Re: Java tools and books

From:
lewbloch <lewbloch@gmail.com>
Newsgroups:
comp.lang.java.programmer
Date:
Wed, 22 Jun 2011 00:49:06 -0700 (PDT)
Message-ID:
<9e8ec756-c296-4792-88c8-81c5c478d25b@e17g2000prj.googlegroups.com>
On Jun 21, 7:37 pm, William Colls <william.co...@rogers.com> wrote:

I am just getting into the java world, and I am looking to mine the
collected wisdom of the group for some suggestions.
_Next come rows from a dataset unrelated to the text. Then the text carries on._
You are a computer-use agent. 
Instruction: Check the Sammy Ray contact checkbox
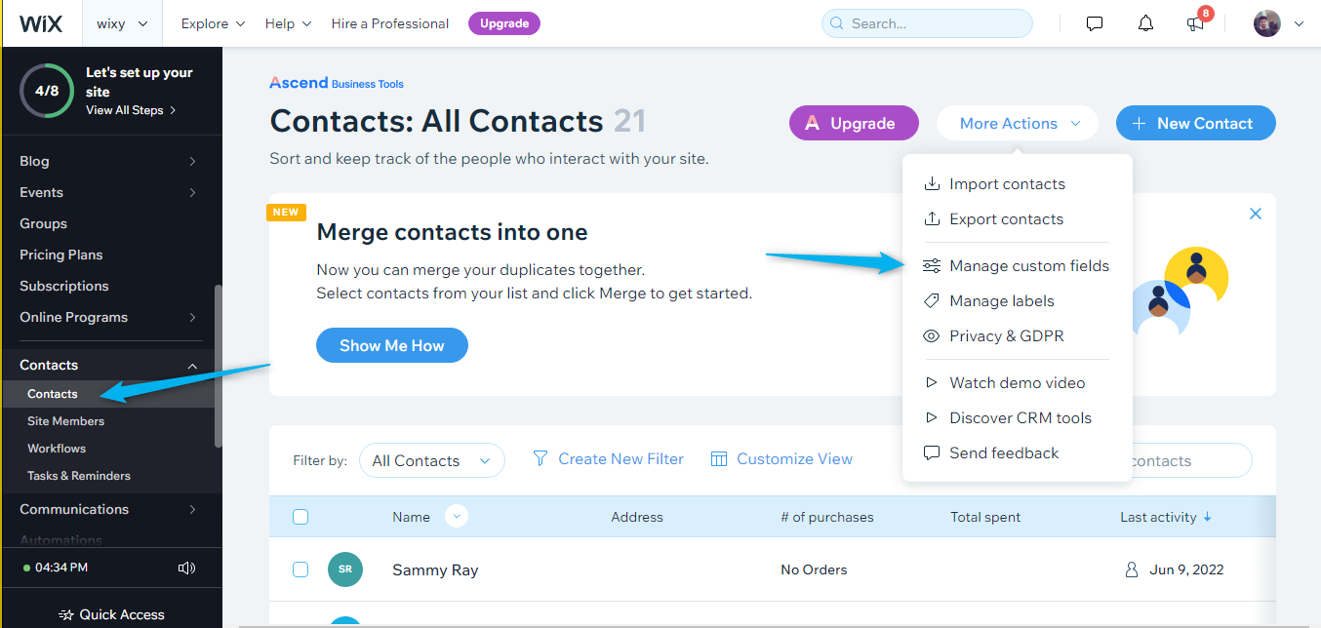(300, 569)
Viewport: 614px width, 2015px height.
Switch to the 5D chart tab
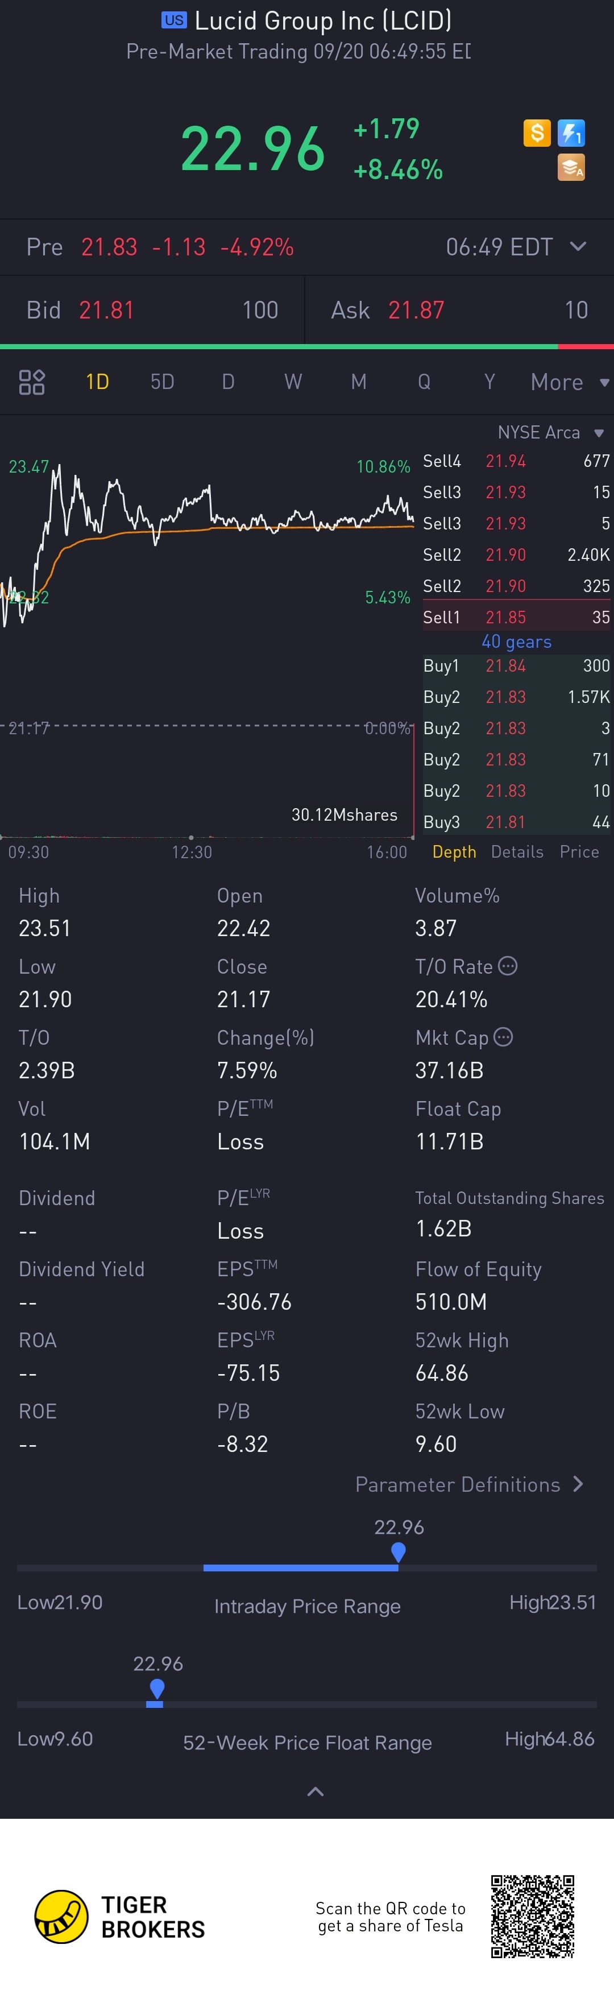[x=162, y=382]
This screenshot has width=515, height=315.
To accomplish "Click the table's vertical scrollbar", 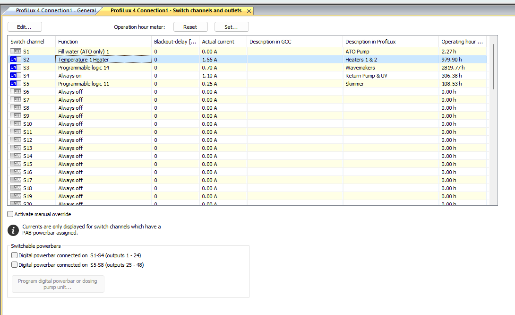I will pos(493,66).
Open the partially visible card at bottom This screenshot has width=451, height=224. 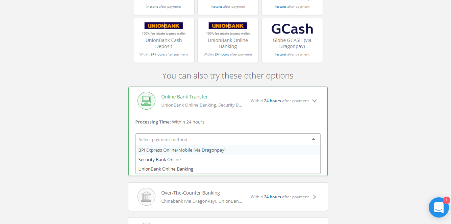pos(228,221)
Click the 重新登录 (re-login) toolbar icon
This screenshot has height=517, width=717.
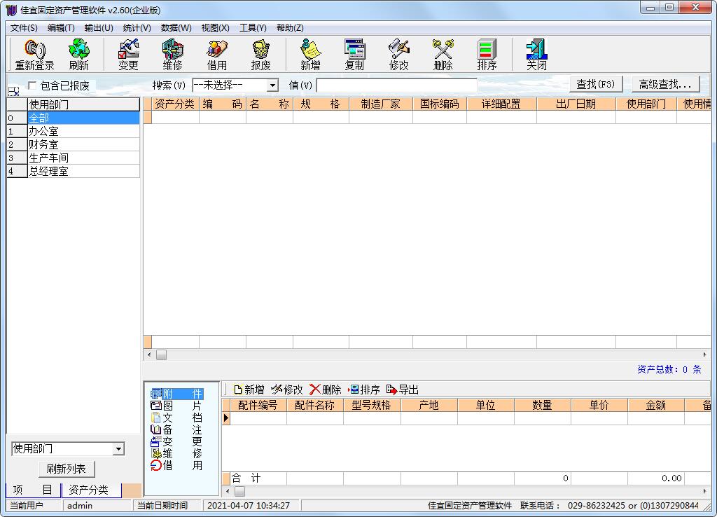34,55
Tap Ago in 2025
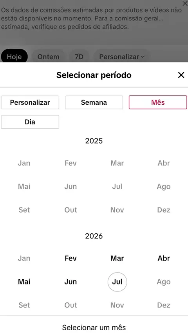Viewport: 188px width, 335px height. 164,186
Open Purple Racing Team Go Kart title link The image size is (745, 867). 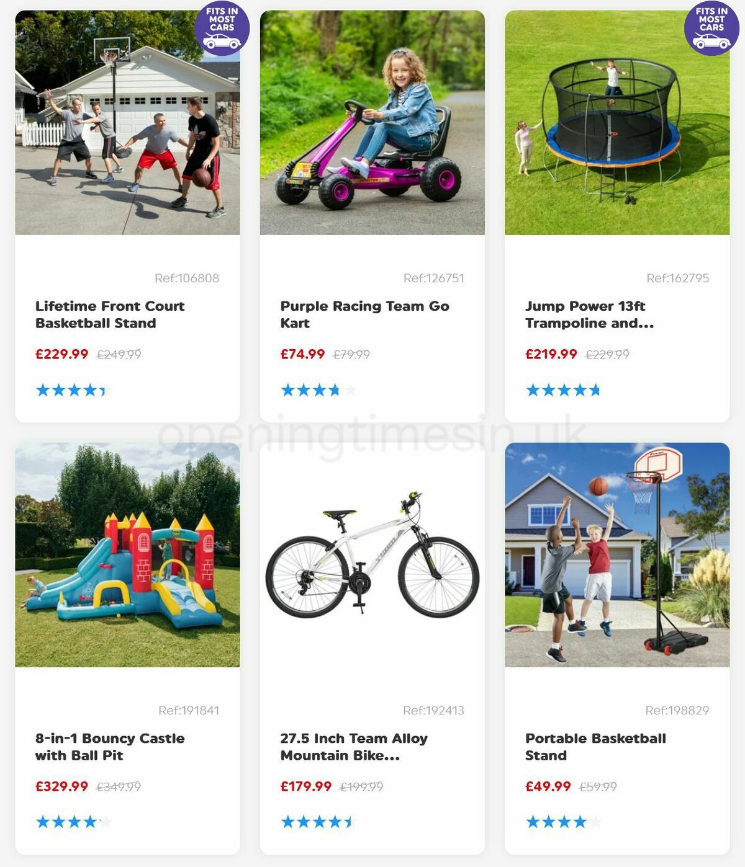(365, 314)
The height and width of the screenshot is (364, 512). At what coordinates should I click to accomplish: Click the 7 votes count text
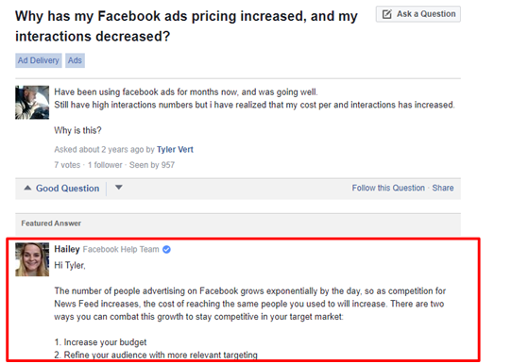tap(67, 165)

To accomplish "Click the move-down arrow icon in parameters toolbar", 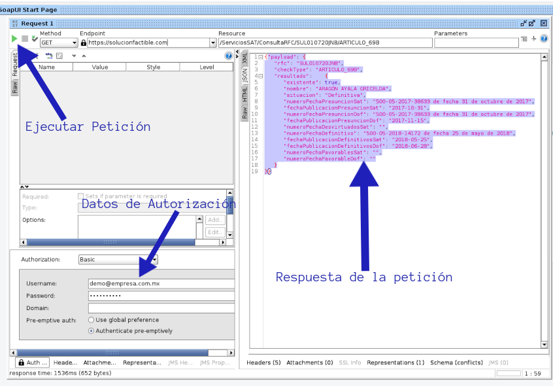I will point(74,56).
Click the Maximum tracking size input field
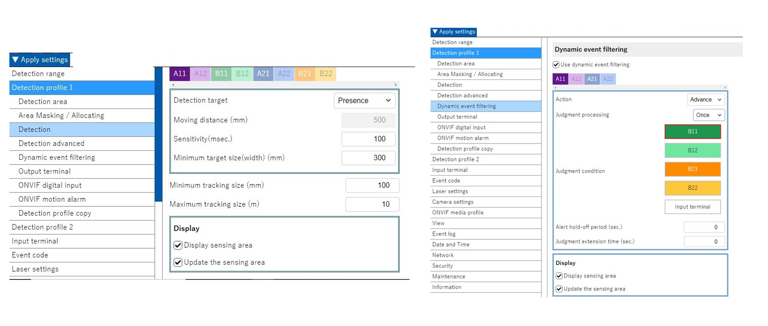This screenshot has width=768, height=326. (372, 204)
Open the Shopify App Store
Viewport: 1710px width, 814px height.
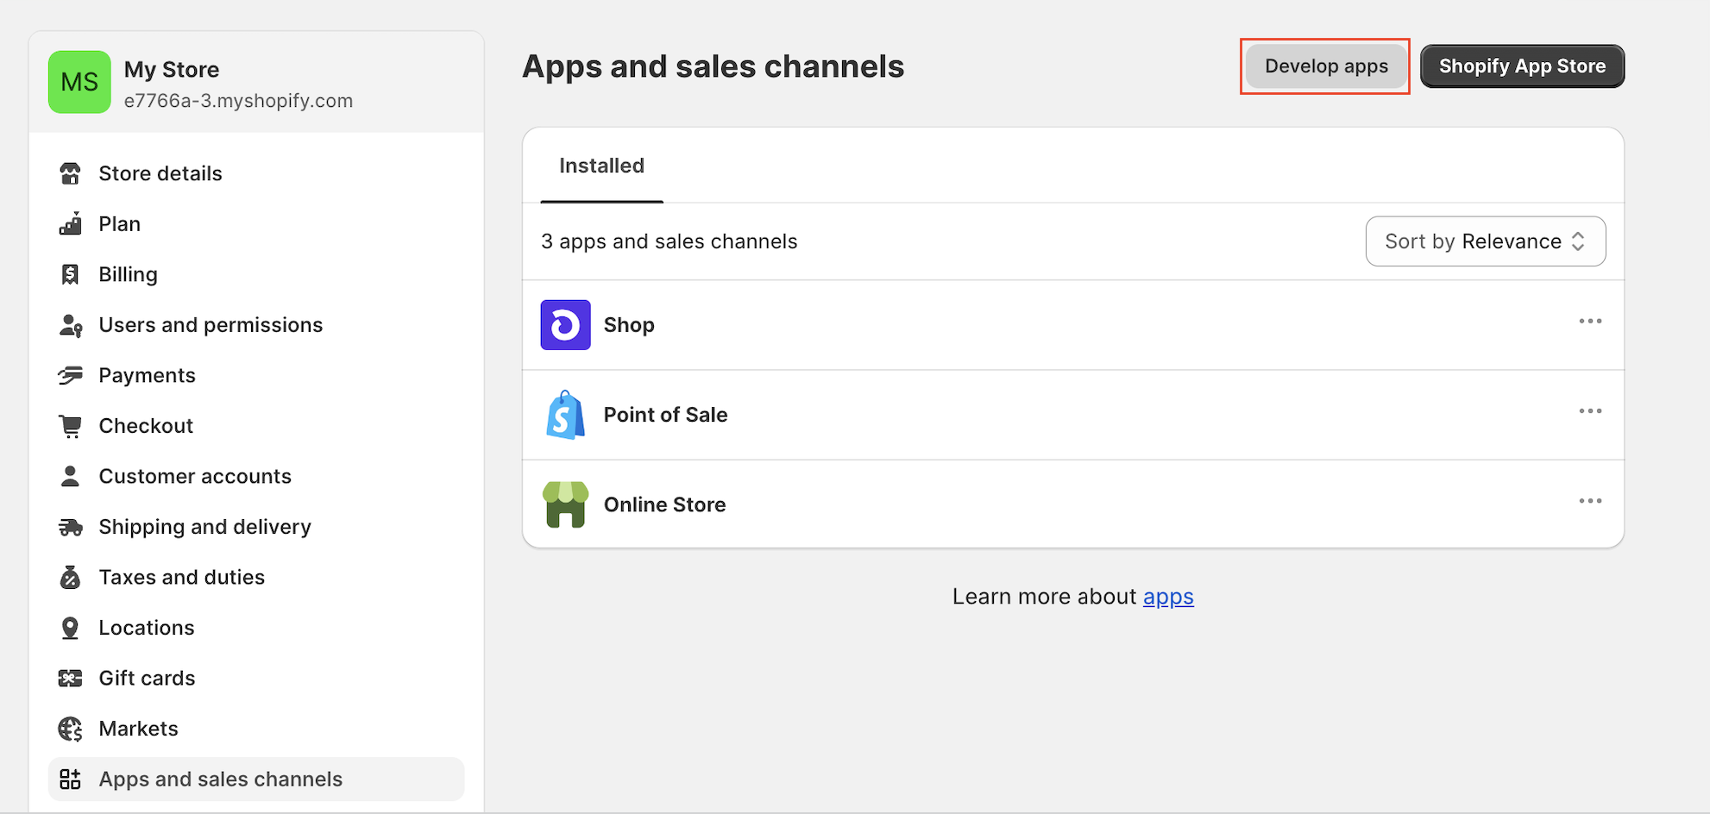click(1521, 66)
1. Are there any reference books that you would consider essential. I
have O'Rielly's Java in a nutshell(4th edition). This only goes as far
as v 1.4. Is worth getting a newer edition? I also have Sam's "Teach
yourself Java 2 in 21 days" which uses SDK 1.5. Not going to get the
newer edition. I have looked at/read some of/bookmarked the tutorial
pages on the Oracle site. I know there are lots more online references.
So any other books/sites/resources that you would consider as essential
to the beginner?

2 Tools for working with Java. I am currently working with NetBeans IDE
6.8. I am aware of ant and tomcat, but not intimately familiar with
either of them. I have used eclipse as a developmnet environment in the
past, but not for java, and it was a limited, and short exposure. So
what tools/IDE's should I be getting (at least) familiar with?

Thank you for your time and thoughtful answers. I recognize that the
above questions a somewhat in the "how long is a piece of string"
question category, but hopefully I can get some feel for the things I
need to be looking at/for.

Again, Thanks for your time.


Absolutely read Joshua Bloch's /Effective Java/, 2nd edition.
http://java.sun.com/docs/books/effective/

after reading the Java tutorials, of course.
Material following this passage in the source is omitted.